JAK mutations in high-risk childhood acute lymphoblastic leukemia (original) (raw)

Abstract

Pediatric acute lymphoblastic leukemia (ALL) is a heterogeneous disease consisting of distinct clinical and biological subtypes that are characterized by specific chromosomal abnormalities or gene mutations. Mutation of genes encoding tyrosine kinases is uncommon in ALL, with the exception of Philadelphia chromosome-positive ALL, where the t(9,22)(q34;q11) translocation encodes the constitutively active BCR-ABL1 tyrosine kinase. We recently identified a poor prognostic subgroup of pediatric _BCR-ABL1_-negative ALL patients characterized by deletion of IKZF1 (encoding the lymphoid transcription factor IKAROS) and a gene expression signature similar to _BCR-ABL1_-positive ALL, raising the possibility of activated tyrosine kinase signaling within this leukemia subtype. Here, we report activating mutations in the Janus kinases JAK1 (n = 3), JAK2 (n = 16), and JAK3 (n = 1) in 20 (10.7%) of 187 _BCR-ABL1_-negative, high-risk pediatric ALL cases.
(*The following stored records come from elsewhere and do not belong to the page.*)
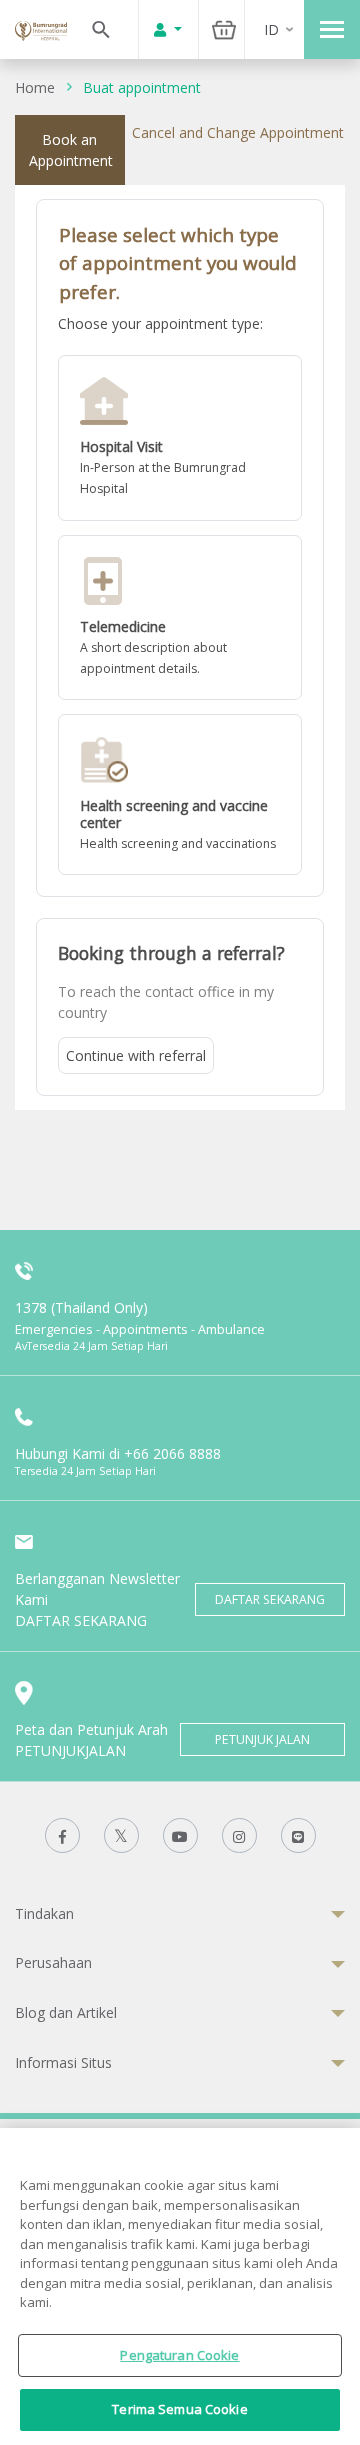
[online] (180, 618)
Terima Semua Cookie (179, 2409)
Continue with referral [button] (136, 1055)
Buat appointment (142, 87)
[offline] (180, 438)
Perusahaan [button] (53, 1962)
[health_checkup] (180, 794)
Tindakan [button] (44, 1913)
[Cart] (224, 29)
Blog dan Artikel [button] (66, 2012)
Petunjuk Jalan (262, 1739)
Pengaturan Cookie (179, 2355)
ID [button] (271, 29)
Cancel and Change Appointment (238, 132)
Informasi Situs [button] (63, 2062)
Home (35, 87)
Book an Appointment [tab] (71, 150)
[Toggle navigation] (332, 29)
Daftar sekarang (270, 1599)
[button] (180, 438)
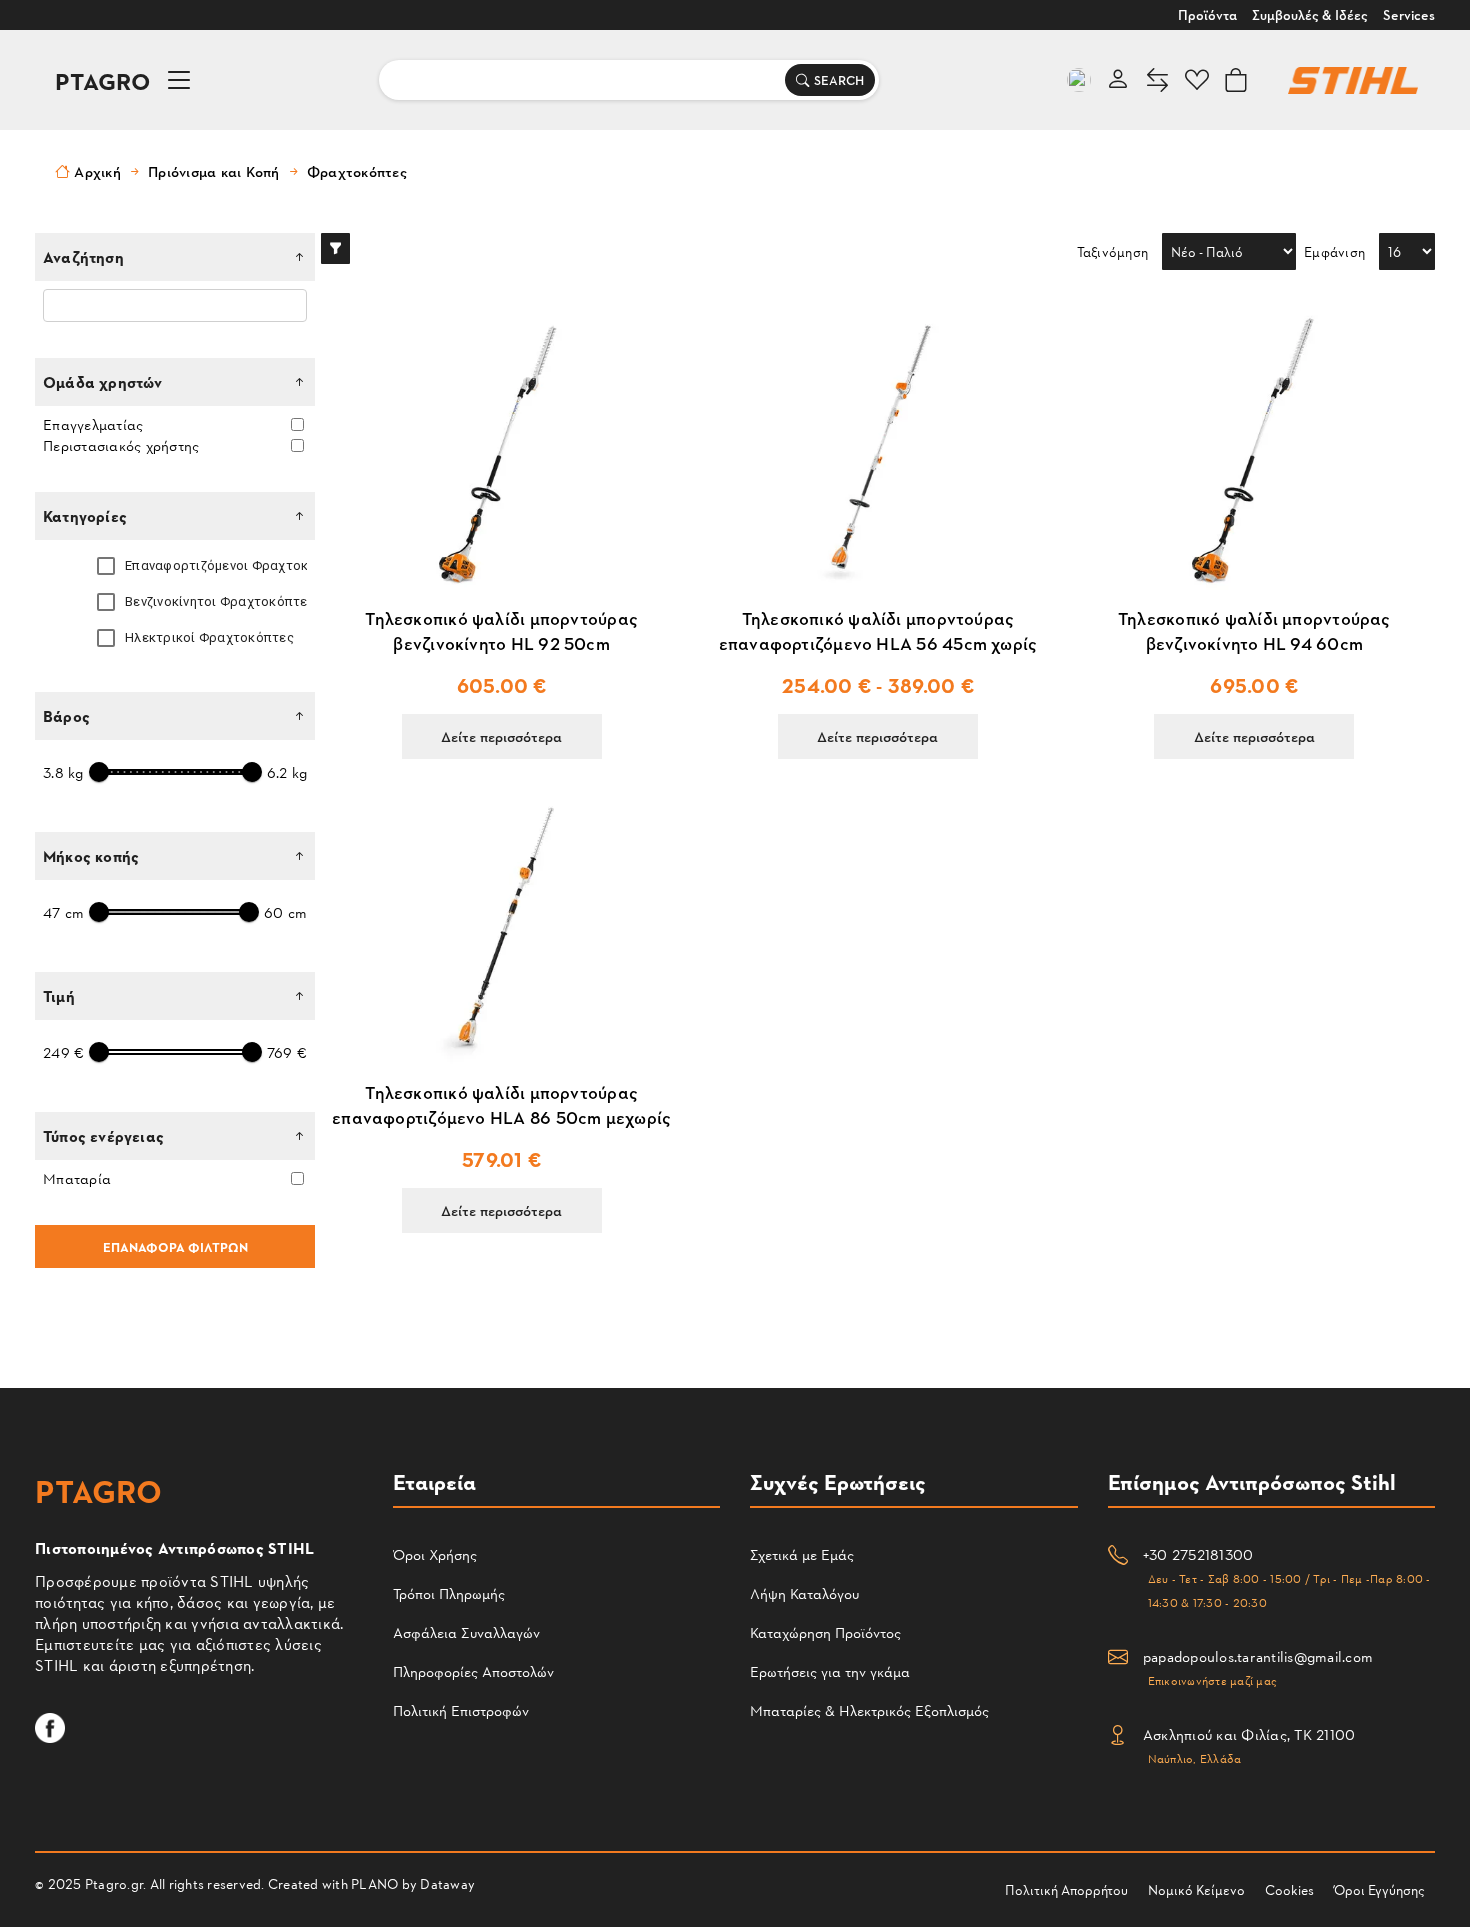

The JAK1 and JAK2 mutations involved highly conserved residues in the kinase and pseudokinase domains and resulted in constitutive JAK-STAT activation and growth factor independence of Ba/F3-EpoR cells. The presence of JAK mutations was significantly associated with alteration of IKZF1 (70% of all JAK-mutated cases and 87.5% of cases with JAK2 mutations; P = 0.001) and deletion of CDKN2A/B (70% of all _JAK_-mutated cases and 68.9% of _JAK2_-mutated cases). The JAK-mutated cases had a gene expression signature similar to BCR-ABL1 pediatric ALL, and they had a poor outcome. These results suggest that inhibition of JAK signaling is a logical target for therapeutic intervention in JAK mutated ALL.

Keywords: IKAROS, kinase, mutation


Acute lymphoblastic leukemia (ALL) is the most common pediatric cancer, and despite high overall cure rates (1), ALL remains the second leading cause of cancer death in children. To improve outcome, it is necessary to identify high-risk patients at the time of diagnosis and then tailor therapy toward the genetic lesions driving their leukemia.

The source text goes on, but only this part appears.